■ **WHAT NEEDS TO BE DONE**:
Please answer these questions about the publication record below:
1. Which authors are marked as corresponding authors?
2. What DOI does the record give?
3. How many Scopus citations are shown?

■ **TEXT SHOWN**:

[Start]

Probing the Thermal-Driven Structural and Chemical Degradation of Ni-Rich Layered Cathodes by Co/Mn Exchange

Xiang Liu; Gui-Liang Xu; Liang Yin; Inhui Hwang; Yan Li; Languang Lu; Wenqian Xu; Xuequan Zhang; Yanbin Chen; Yang Ren; Cheng-Jun Sun; Zonghai Chen; Minggao Ouyang; Khalil Amine

doi:10.1021/jacs.0c09961

Probing the Thermal-Driven Structural and Chemical Degradation of Ni-Rich Layered Cathodes by Co/Mn Exchange

Xiang Liu, Gui-Liang Xu^*, Liang Yin, Inhui Hwang, Yan Li, Languang Lu, Wenqian Xu, Xuequan Zhang, Yanbin Chen, Yang Ren, Cheng-Jun Sun, Zonghai Chen, Minggao Ouyang^*, Khalil Amine^*

^*Corresponding author for this work

Research output: Journal Publications and Reviews › RGC 21 - Publication in refereed journal › peer-review

181 Citations (Scopus)

[End]

■ **GIVEN DATA**:
[Start]

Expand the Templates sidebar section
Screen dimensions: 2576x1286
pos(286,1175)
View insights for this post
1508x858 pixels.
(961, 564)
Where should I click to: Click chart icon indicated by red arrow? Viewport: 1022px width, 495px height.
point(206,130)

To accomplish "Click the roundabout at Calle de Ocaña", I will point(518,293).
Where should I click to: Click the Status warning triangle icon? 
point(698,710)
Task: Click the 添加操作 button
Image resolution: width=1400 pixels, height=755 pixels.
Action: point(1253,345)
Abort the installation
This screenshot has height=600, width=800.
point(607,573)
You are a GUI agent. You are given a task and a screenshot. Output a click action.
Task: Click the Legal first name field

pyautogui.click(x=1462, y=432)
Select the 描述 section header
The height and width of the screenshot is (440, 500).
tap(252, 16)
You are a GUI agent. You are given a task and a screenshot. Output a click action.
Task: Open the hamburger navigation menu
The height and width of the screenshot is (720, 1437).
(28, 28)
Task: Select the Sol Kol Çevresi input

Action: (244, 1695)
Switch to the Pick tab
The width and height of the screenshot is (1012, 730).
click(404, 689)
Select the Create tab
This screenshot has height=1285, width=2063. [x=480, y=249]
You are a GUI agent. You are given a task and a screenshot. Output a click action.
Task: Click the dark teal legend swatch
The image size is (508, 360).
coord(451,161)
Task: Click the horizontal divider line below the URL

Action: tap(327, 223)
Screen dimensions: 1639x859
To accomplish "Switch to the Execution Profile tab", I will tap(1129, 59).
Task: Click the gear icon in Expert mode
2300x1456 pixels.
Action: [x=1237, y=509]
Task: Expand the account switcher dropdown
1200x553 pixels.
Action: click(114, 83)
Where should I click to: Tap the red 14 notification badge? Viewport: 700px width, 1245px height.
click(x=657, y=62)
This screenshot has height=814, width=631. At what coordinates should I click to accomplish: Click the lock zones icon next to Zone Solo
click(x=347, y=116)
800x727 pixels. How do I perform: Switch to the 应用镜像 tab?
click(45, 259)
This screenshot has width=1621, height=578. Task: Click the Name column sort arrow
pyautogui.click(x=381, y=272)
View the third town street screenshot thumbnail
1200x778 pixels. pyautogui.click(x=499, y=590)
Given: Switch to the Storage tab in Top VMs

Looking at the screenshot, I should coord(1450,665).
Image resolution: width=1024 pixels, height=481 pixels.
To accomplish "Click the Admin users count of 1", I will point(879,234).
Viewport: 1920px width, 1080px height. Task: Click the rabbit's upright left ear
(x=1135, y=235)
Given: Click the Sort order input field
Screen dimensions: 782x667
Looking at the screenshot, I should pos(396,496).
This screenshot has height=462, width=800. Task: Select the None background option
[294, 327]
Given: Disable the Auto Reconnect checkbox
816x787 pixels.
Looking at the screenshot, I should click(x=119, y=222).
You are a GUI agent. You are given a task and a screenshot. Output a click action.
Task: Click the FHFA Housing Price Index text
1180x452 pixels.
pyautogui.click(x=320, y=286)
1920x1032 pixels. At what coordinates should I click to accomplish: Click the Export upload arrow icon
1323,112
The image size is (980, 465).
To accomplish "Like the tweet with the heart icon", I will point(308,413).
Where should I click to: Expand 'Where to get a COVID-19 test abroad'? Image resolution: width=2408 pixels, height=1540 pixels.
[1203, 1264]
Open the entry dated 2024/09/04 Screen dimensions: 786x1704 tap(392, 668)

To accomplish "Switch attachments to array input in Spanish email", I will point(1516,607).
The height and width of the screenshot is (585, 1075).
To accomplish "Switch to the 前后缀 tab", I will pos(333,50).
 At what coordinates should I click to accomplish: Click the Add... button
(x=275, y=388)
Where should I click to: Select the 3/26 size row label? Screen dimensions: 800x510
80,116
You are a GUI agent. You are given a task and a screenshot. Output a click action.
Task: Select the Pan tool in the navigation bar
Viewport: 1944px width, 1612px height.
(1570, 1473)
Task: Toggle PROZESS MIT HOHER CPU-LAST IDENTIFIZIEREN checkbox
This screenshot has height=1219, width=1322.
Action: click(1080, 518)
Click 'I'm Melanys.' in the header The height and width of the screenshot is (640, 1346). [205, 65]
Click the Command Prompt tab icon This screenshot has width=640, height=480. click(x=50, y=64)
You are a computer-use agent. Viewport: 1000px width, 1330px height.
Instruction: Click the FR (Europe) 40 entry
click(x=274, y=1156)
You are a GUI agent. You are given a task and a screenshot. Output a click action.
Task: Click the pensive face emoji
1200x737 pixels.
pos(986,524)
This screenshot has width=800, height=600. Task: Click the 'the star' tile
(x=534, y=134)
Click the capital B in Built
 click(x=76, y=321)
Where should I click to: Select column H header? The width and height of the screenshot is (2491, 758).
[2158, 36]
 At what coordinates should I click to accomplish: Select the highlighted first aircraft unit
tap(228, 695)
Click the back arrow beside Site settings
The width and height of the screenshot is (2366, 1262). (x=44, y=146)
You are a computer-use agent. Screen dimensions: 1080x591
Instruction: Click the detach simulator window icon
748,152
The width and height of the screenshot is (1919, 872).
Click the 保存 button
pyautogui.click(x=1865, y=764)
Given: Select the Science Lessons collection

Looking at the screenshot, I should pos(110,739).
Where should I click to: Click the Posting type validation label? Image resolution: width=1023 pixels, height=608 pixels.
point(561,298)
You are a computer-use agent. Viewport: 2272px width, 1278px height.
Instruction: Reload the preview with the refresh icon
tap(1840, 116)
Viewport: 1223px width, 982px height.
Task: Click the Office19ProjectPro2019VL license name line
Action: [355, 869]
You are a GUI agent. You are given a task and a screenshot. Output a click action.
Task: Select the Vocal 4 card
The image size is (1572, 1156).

[End]

■ **CORRECT OUTPUT**:
1. Gui-Liang Xu, Minggao Ouyang, and Khalil Amine
2. 10.1021/jacs.0c09961
3. 181